Passage given:

* * * * *

If St. Mary's activities increased, so has that of many of our peers.
The result has been a continued stretching of the service and supply sector.
Rig day rates have continued to increase.
Thus far, we have been willing and able to absorb the increases in areas where we have active programs exhibiting strong economics.
In areas where we have short-term drilling programs, we have, at times, had difficulty securing rigs to drill individual wells.
The rising costs of casing made headlines in 2004 with steel cost for tubular goods rising almost 100% during the year.
The increasing casing costs appeared to have slowed but small percentage increases are still being noted.
Cost for services such as cementing, tracking and logging are trending up and we are expecting overall cost increases of approximately 20% for 2005.
Current commodity prices have more than offset the increase in service and supply costs, but the relationship between prices and costs must be monitored carefully as we proceed through 2005.
At this point, I will go into a little more detail in two of our key projects, beginning with Northeast Mayfield in Beckham County Oklahoma. 2004 was a transitional year at Northeast Mayfield.
St. Mary began operating in the field in 1996 and by following methodical delineation program through 2003, excellent results were achieved.
Beginning in 2004, the level of activity at Northeast Mayfield increased dramatically.
The increased activity included a number of deep step-out wells that were more exploratory in nature.
As a result, 2004 numbers, as you might expect, were not on par with historic results.
However, the majority of the leasehold is now held by production and it appears that with the knowledge gained in 2004, profitable development of the field should proceed in 2005.
St. Mary has three operated rigs running at Northeast Mayfield and is participating in one non-operated drilling well.
In addition, nine wells are being tested or completing.
Net field rate for 2004 averaged 20 million cubic feet per day as compared to an average of 25.6 million cubic feet per day for 2003.
St. Mary's budgeted $33.6 million for drilling and completion of the Northeast Mayfield in 2005.
The 2005 capital program should maintain current production levels with the possibility of modest growth.
In the Williston Basin, the horizontal Bakken program continues to perform very well.
Gross operated Bakken oil volumes in Richland County, Montana, increased from 600 barrels of oil per day in January 2004 to 1,600 barrels of oil per day in December 2004 and have further increased to 3000 barrels of oil per day in February 2005.
Our two most recent completions, the State 416-H and the France 215-H were brought online in early February, flowing between 500 and 600 barrels of oil per day per well.
In North Dakota, the flat top deep federal is 2114-HR is flowing back at a rate of 175 barrels of oil per day after being fraced and cleaned out.
The Mondac federal 328-HR has not been fraced but is bumping approximately 250 barrels of oil per day.

* * * * *

Raw records:
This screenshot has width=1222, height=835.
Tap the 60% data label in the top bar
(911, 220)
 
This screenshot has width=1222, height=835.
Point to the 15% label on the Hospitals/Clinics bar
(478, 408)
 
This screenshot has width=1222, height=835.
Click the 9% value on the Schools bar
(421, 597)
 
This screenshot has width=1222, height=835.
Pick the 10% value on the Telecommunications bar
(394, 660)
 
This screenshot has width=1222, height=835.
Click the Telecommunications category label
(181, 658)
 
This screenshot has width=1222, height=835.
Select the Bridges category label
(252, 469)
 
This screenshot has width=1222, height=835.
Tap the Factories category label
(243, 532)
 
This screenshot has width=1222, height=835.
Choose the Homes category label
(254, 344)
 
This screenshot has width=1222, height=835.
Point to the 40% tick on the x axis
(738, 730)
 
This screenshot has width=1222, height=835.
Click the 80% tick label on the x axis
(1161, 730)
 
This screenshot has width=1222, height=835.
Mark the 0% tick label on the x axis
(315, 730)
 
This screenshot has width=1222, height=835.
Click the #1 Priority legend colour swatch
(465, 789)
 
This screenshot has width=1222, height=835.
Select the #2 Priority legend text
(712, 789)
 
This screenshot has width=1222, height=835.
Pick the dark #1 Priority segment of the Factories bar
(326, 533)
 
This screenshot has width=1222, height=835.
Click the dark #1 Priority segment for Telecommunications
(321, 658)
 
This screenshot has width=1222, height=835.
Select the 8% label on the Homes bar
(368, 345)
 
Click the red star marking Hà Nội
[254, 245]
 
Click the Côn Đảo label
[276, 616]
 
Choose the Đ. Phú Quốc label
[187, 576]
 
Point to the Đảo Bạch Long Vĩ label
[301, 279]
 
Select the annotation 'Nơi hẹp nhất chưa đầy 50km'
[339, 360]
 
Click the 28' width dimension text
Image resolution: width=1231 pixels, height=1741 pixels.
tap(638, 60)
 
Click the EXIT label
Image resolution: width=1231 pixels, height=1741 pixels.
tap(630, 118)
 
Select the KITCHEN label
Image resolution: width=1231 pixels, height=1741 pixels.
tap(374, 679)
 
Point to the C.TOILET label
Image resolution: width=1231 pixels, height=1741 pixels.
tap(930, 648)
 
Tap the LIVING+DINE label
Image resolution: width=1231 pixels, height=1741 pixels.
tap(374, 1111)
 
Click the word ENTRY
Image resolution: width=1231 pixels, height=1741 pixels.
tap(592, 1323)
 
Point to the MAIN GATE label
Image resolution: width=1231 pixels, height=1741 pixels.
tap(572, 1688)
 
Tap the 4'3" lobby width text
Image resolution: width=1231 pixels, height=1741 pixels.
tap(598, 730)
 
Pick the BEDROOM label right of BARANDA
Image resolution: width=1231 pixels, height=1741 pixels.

* * * * *

Challenge A: In the passage on St. Mary's drilling operations, how much did St. Mary budget for drilling and completion at Northeast Mayfield in 2005?
Challenge B: Do these statements agree with the passage on St. Mary's drilling operations? (i) Steel cost for tubular goods rose almost 100% during 2004. (ii) The net field rate at Northeast Mayfield was higher in 2004 than in 2003. (iii) The Mondac federal 328-HR has already been fraced. Give yes or no for each, quoting the words that decide it.
Challenge C: Go on with the passage on St. Mary's drilling operations, starting after its final sentence.
The rows have no connection to the passage on St. Mary's drilling operations.

Right answer A: $33.6 million.

Right answer B:
(i) Yes: "steel cost for tubular goods rising almost 100% during the year."
(ii) No: "Net field rate for 2004 averaged 20 million cubic feet per day as compared to an average of 25.6 million cubic feet per day for 2003."
(iii) No: "The Mondac federal 328-HR has not been fraced."

Right answer C:
Both wells are single lateral reentries of existing well bores.
We are currently drilling our fifth horizontal Bakken reentry in North Dakota.
The company has two drilling rigs and to reentry rigs working in the Bakken play.
A third drilling rig is scheduled for arrival in late May. 30 wells are budgeted in the Bakken for 2005, which includes 20 operated and 10 non-operated wells.
Of the 20 operated wells, 14 are grassroots wells and six are reentries of existing well bores.
With those comments, I will turn the call over back over to Mark.
Mark Hellerstein - Chairman, President & CEO
The year 2004 was highlighted by high oil and gas prices and record earnings per share, return on capital employed of 23%, a very competitive acquisitions market, growing recount and escalating costs, reasonable drilling results led by outstanding performance in the Rockies, driven by the new Bakken play as well as the Red River results, good results in the Gulf Coast and ArkLaTex, offset to some extent by disappointing results at Northeast Mayfield and 66 fields in Oklahoma, a modest drop in production after increasing 47% the prior year, commencement of development and first production at the Hanging Woman basin coalbed methane project.
The company completed $77 million of acquisitions in 2004 and grew its reserve base by 17%.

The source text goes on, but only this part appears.